**Direction:** Pull out every line of the material below that contains the string "pixels", and copy each such line unchanged.

Items from a data source:

========

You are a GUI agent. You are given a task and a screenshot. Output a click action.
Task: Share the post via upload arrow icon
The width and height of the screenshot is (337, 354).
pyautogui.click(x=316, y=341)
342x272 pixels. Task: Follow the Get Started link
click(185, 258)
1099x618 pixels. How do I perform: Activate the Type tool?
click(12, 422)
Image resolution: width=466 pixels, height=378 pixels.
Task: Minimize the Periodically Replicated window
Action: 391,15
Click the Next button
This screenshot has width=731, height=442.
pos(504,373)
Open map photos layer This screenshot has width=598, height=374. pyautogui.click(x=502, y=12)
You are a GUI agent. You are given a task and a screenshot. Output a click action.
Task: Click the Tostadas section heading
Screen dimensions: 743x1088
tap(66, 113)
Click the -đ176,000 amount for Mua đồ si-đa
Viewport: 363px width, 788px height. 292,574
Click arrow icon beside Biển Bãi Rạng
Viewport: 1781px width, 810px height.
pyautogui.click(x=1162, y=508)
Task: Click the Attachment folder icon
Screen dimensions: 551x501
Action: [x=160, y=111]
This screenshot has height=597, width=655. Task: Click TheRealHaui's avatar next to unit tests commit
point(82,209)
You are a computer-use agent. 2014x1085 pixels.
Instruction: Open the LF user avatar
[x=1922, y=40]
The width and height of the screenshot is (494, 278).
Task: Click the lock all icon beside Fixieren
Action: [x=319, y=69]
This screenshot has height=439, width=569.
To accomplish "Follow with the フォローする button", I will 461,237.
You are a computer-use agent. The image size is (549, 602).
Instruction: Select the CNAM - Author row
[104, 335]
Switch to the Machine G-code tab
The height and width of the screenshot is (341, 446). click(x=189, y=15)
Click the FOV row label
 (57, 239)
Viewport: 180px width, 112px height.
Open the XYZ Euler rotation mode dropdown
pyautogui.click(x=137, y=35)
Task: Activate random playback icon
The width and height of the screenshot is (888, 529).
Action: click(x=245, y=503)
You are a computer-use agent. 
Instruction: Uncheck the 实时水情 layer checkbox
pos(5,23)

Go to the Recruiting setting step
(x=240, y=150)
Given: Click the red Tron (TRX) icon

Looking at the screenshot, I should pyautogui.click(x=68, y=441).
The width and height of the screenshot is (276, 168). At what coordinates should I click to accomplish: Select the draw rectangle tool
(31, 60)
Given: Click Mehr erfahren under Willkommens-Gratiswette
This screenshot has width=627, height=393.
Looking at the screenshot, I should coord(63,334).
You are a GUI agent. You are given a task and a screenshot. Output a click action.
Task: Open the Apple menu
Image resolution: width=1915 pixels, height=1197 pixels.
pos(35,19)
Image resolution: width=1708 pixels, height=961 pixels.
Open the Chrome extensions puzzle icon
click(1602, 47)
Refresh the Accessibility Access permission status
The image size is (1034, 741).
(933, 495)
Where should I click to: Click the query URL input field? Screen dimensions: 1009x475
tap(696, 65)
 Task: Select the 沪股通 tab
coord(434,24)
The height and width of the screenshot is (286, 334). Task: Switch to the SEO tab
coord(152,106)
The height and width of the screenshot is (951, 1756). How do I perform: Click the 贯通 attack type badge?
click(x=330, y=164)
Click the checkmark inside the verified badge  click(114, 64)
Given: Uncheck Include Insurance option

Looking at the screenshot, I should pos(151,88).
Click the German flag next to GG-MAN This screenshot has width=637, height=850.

========

**Output of the task:**
342x272 pixels. Task: Follow the Get Started link
1099x618 pixels. How do I perform: Activate the Type tool?
Image resolution: width=466 pixels, height=378 pixels.
You are a computer-use agent. 2014x1085 pixels.
Image resolution: width=1915 pixels, height=1197 pixels.
Image resolution: width=1708 pixels, height=961 pixels.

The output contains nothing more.